■ WHAT THE TASK ASKS
Output the data below only from the line containing "Home (195, 163)" up to and including the line containing "Мапа сайту (456, 2226)", exact and with the pictures left out.

■ INPUT FOR THIS TASK

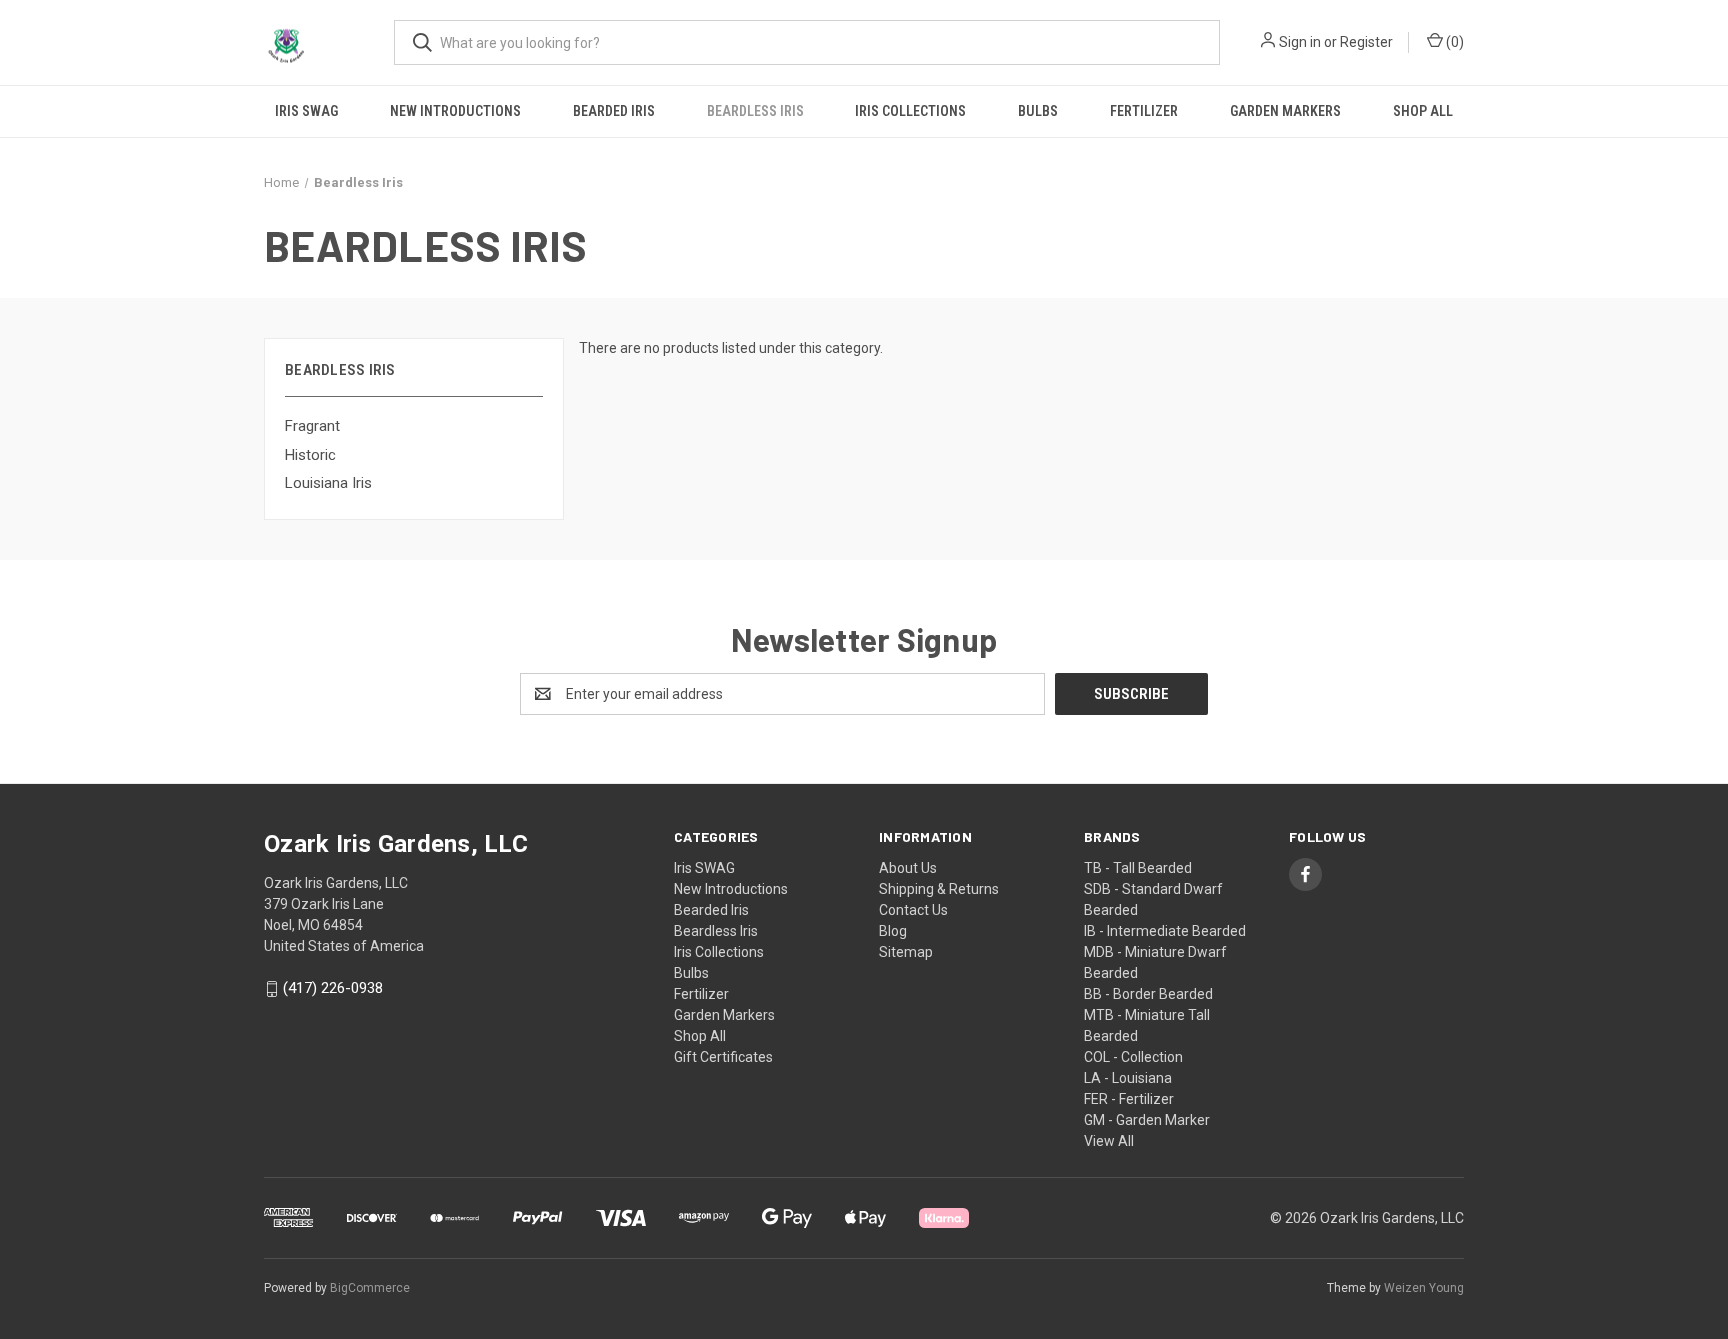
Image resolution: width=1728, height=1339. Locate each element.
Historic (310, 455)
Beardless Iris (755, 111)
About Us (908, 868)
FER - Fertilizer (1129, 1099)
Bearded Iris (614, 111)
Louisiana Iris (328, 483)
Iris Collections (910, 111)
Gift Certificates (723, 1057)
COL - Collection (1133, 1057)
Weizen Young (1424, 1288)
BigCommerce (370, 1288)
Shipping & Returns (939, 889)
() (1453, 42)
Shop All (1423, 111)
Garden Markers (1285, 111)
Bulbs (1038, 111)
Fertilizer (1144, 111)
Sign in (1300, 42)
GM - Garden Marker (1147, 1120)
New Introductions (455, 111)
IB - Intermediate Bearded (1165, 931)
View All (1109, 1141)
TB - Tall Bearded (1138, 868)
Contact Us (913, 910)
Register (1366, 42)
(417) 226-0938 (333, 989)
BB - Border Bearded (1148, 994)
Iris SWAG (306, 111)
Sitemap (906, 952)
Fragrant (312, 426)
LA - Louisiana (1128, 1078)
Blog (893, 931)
* * *
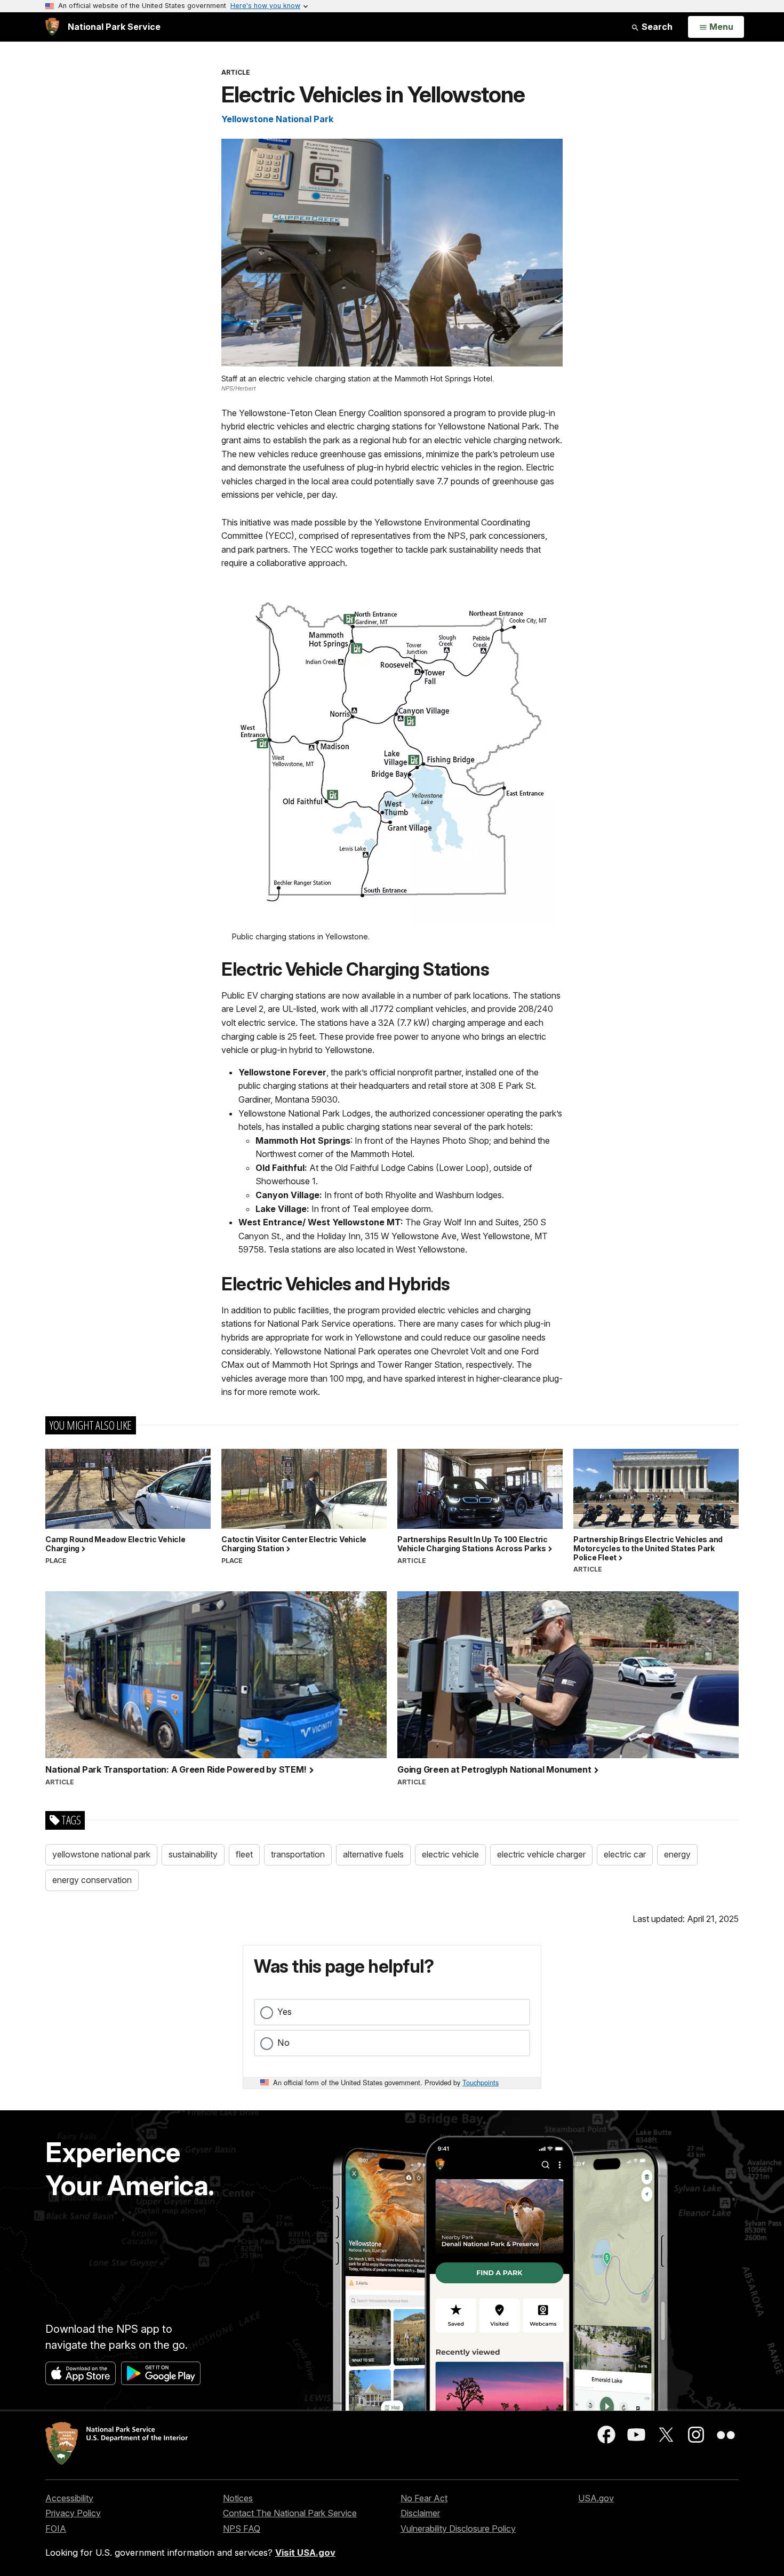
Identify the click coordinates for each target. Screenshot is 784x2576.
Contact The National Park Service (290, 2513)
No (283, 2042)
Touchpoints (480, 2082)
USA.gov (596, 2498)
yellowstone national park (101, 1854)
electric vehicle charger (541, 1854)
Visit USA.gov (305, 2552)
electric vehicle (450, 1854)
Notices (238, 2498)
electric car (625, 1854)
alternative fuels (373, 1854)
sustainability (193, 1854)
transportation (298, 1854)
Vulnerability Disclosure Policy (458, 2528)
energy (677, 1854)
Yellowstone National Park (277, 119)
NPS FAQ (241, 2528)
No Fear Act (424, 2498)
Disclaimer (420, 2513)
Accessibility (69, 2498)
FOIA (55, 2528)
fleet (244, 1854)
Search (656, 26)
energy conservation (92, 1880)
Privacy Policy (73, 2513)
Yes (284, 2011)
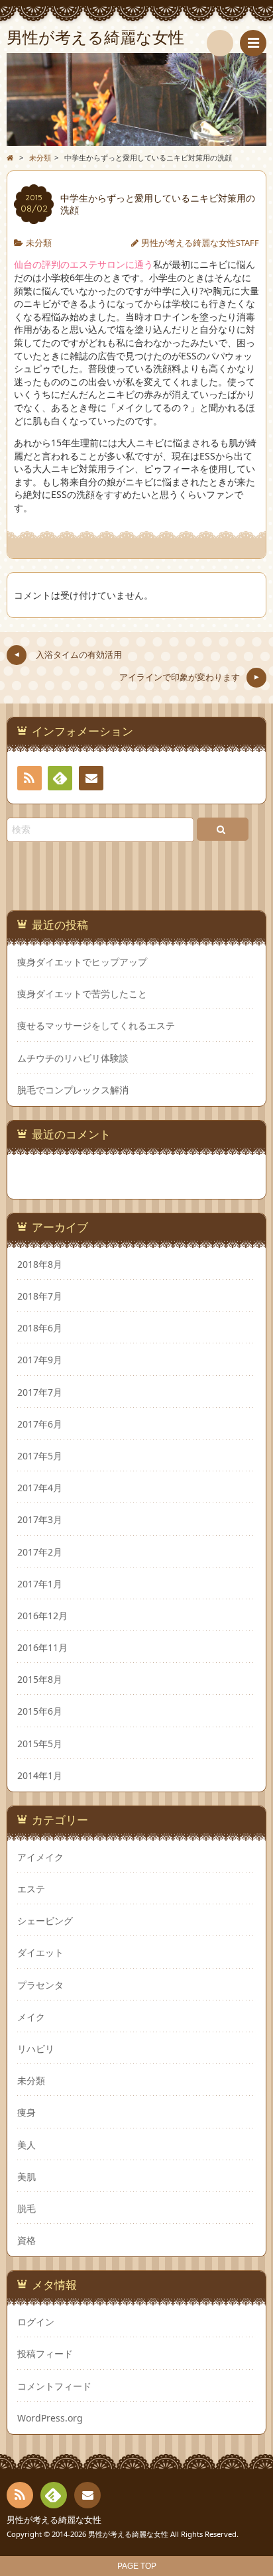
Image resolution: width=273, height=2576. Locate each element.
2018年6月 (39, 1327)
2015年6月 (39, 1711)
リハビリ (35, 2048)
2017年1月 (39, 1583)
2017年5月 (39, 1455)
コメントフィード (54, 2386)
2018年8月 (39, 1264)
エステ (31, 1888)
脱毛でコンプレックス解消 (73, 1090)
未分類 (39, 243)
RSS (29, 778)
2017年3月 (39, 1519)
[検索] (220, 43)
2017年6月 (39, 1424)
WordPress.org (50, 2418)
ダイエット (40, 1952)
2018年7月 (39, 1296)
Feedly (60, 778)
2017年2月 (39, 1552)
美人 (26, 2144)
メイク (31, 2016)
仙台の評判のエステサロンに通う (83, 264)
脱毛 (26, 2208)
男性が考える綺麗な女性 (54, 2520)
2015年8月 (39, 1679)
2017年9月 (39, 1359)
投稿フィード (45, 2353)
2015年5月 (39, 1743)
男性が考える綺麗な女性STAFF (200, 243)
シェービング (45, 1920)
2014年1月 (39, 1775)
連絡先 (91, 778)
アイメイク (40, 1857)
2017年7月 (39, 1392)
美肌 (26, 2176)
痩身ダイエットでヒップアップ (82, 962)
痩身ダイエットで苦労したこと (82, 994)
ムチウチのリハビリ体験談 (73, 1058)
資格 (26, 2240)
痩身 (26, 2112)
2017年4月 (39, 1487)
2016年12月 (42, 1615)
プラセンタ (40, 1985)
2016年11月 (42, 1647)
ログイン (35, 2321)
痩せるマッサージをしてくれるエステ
* * *
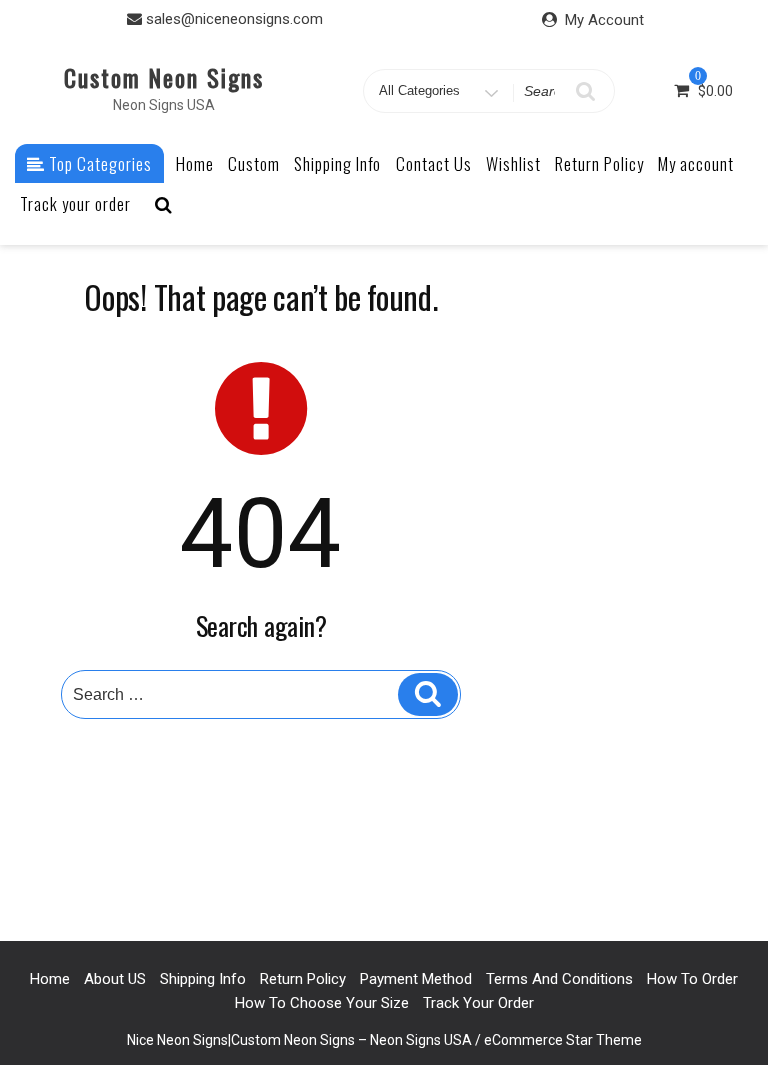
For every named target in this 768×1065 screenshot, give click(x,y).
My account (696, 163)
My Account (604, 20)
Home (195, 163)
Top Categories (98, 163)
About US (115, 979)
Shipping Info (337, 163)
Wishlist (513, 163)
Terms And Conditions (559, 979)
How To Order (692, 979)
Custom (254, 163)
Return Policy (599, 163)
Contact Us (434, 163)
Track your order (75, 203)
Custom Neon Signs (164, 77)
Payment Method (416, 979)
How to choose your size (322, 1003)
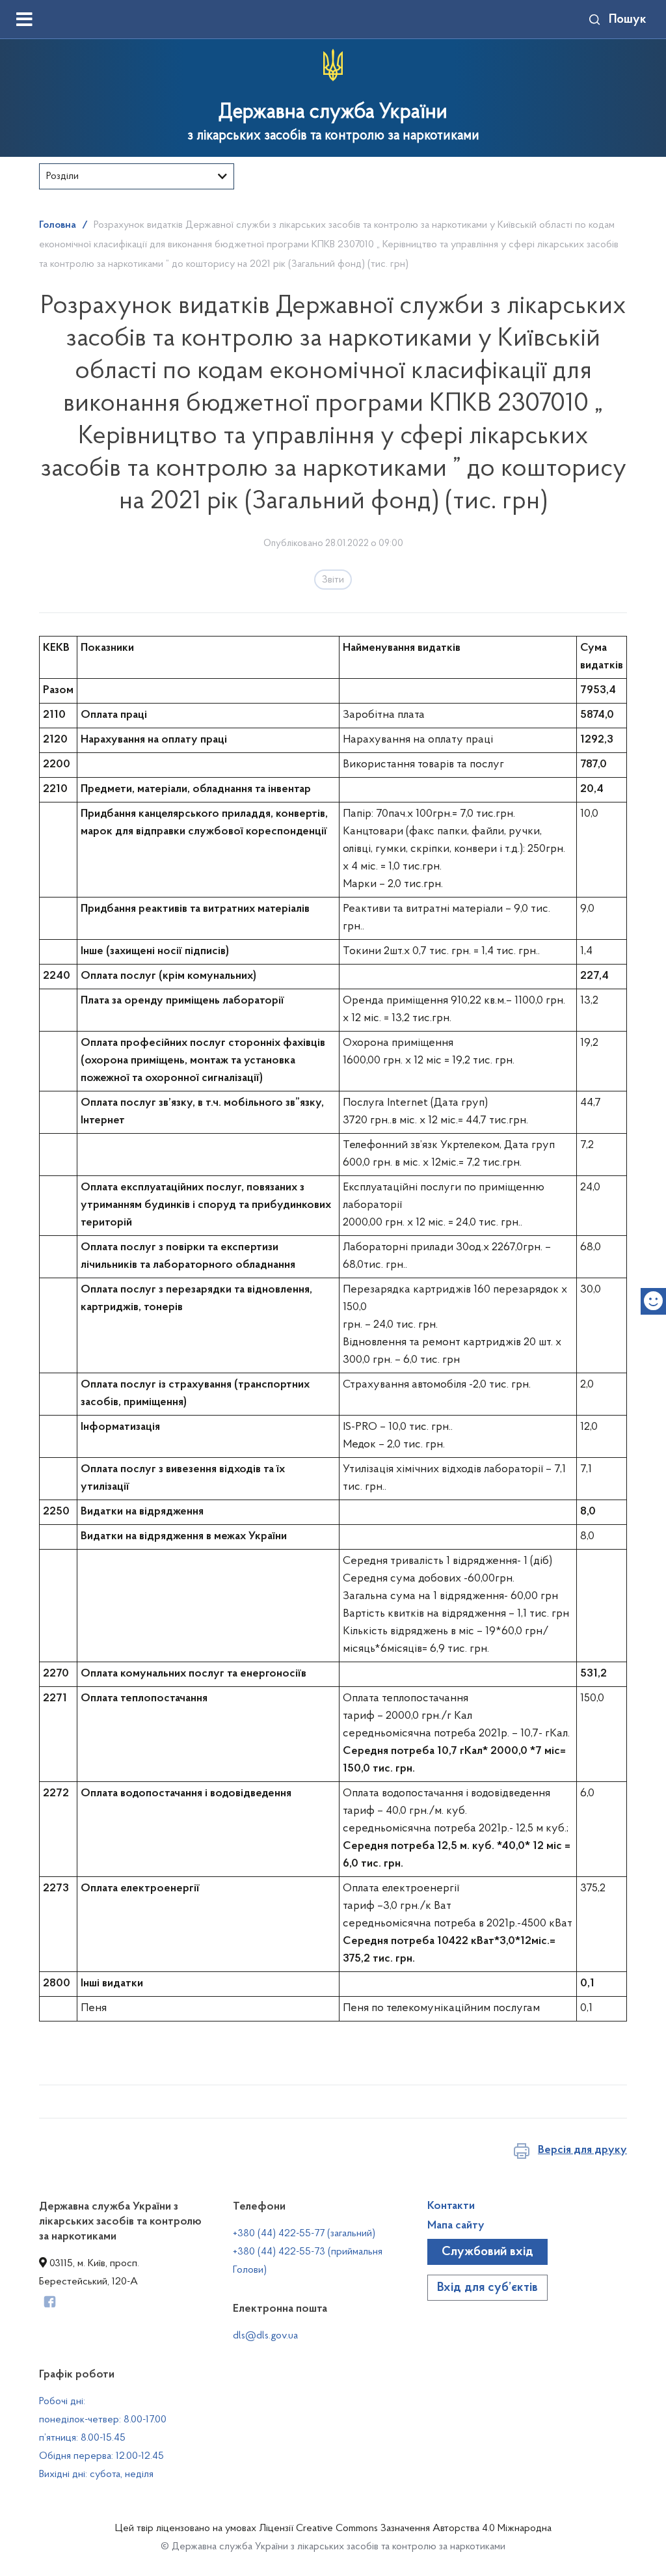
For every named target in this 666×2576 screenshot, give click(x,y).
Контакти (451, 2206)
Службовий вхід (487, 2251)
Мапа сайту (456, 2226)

■ RESULT OF THIS TASK
Home (195, 163)
Top Categories (98, 163)
About US (115, 979)
Shipping Info (337, 163)
Wishlist (513, 163)
Terms And Conditions (559, 979)
How To Order (692, 979)
Custom (254, 163)
Return Policy (599, 163)
Contact Us (434, 163)
Track your order (75, 203)
Custom Neon Signs (164, 77)
Payment Method (416, 979)
How to choose your size (322, 1003)
For every named target in this 666×2576 screenshot, give click(x,y).
Контакти (451, 2206)
Службовий вхід (487, 2251)
Мапа сайту (456, 2226)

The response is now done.